- Born: Cassandra Stokes 5 April 1987 (age 39) Dublin, Ireland
- Occupation: Presenter
- Employer: TV3
- Known for: Helping Vincent Browne with his "Tweet machine"
- Notable credit: Xposé

= Cassie Stokes =

Irish television presenter

Cassie Stokes (born 5 April 1987) is a television presenter with TV3.

==Career==
She initially joined TV3 as a Promotions Assistant. She appeared on-screen as the Twitter correspondent on Tonight with Vincent Browne, helping the experienced journalist figure out how to use the "Tweet machine" live on air. Mario Rosenstock referred to her in his television sketches on the programme ahead of the 2011 general election.
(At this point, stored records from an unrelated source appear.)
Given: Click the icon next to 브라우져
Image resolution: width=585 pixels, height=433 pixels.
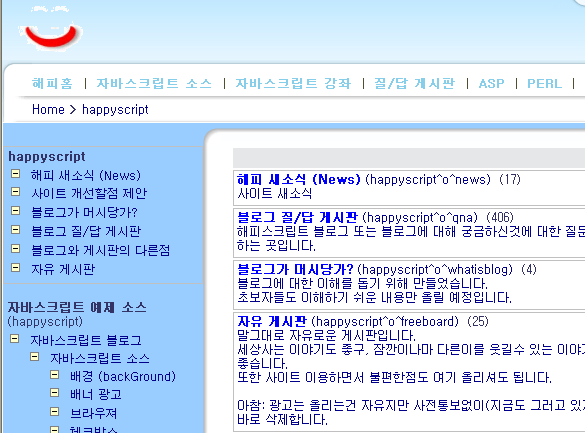Looking at the screenshot, I should click(54, 411).
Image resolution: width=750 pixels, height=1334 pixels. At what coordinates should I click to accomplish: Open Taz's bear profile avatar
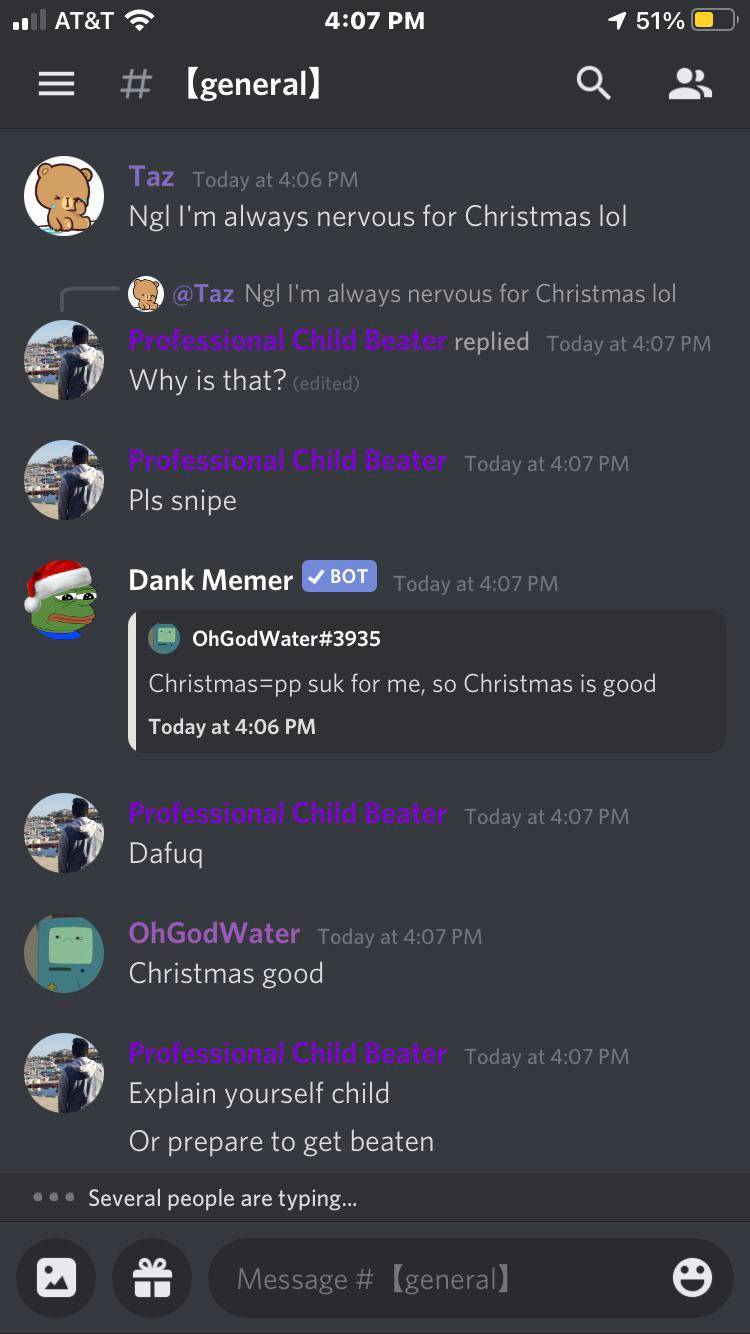[64, 196]
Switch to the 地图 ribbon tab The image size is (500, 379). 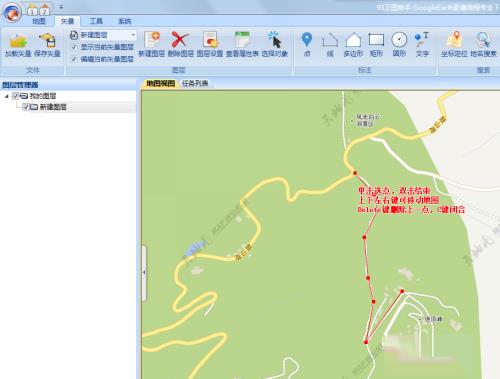39,21
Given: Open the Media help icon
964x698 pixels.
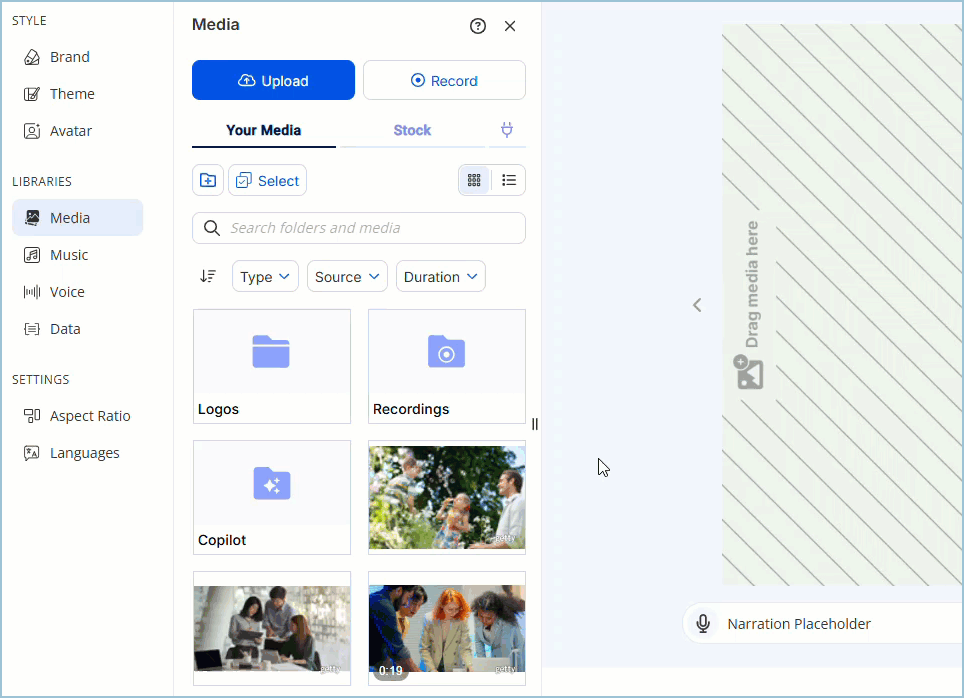Looking at the screenshot, I should pyautogui.click(x=478, y=26).
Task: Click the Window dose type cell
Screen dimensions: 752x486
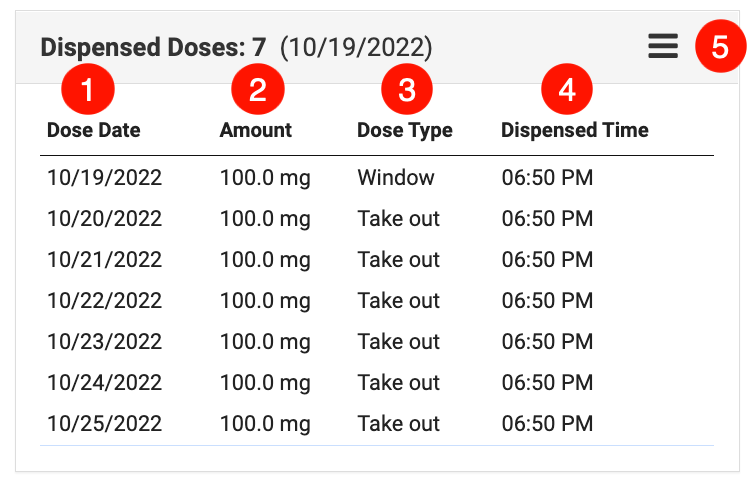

She considers Browne her mentor and maintained contact with him for years afterwards.

She worked as a cyber reporter on the 3e programme FYI for three years until 2013. She left Ireland in 2013 and worked as a co-host on Entertainment Tonight Canada. TV3 asked her to audition as a presenter on Xposé as cover for Karen Koster and Aisling O'Loughlin, who were both going on maternity leave. In April 2016, she was announced as a new presenter of Xposé.

==Personal life==
She is a Dubliner, from Dundrum. She was reared between Ireland and Canada and has lived in the UK. She split from her girlfriend shortly before beginning work on Xposé.